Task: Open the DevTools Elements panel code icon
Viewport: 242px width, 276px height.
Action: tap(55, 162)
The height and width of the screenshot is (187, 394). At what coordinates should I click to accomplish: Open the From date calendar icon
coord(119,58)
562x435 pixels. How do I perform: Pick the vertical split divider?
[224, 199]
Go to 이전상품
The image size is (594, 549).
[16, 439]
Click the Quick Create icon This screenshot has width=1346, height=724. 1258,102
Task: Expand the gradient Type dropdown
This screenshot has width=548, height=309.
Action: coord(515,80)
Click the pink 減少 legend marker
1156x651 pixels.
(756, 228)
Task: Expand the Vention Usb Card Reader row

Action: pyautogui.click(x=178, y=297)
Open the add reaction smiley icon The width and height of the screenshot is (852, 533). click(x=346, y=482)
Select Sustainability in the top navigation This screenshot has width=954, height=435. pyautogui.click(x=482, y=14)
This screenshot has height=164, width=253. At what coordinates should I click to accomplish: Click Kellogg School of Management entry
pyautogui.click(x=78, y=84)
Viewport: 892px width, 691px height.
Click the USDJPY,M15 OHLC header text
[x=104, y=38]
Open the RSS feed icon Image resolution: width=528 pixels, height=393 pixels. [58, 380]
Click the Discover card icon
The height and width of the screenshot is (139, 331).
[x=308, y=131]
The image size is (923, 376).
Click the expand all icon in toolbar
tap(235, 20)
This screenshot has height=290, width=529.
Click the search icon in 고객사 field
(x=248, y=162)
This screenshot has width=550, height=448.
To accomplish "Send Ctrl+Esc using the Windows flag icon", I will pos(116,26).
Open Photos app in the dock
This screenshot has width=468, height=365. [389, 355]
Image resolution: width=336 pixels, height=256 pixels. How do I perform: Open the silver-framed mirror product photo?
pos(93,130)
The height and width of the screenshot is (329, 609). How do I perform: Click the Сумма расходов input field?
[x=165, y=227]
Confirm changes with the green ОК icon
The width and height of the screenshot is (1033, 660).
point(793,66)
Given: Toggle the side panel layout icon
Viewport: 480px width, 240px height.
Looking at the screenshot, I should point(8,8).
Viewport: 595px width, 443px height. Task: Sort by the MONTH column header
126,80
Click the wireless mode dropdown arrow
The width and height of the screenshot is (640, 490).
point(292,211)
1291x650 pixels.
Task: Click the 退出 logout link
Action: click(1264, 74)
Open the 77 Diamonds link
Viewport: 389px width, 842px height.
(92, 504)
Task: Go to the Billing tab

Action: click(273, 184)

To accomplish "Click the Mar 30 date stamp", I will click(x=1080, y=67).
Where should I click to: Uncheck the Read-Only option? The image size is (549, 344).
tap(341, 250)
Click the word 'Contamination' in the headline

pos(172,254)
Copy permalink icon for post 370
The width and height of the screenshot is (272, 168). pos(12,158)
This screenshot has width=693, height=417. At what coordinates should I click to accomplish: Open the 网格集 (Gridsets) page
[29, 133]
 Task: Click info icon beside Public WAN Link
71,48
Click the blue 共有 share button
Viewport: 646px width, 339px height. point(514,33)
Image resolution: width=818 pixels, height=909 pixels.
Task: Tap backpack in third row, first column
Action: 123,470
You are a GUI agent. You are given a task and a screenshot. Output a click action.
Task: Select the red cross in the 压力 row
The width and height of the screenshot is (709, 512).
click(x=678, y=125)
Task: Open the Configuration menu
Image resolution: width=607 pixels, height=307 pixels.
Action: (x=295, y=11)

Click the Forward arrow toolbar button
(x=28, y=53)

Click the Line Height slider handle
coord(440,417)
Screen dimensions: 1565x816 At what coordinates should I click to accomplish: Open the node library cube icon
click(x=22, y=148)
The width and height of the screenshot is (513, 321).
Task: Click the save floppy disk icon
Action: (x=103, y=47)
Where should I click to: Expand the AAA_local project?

◇ ◇ ◇ ◇ ◇ ◇ ◇

=== WORK TO BE COMPLETED ===
Could you state how many lines in the entries contain the word "will"? Reply with nothing but the number.

=== TASK RESULT ===
2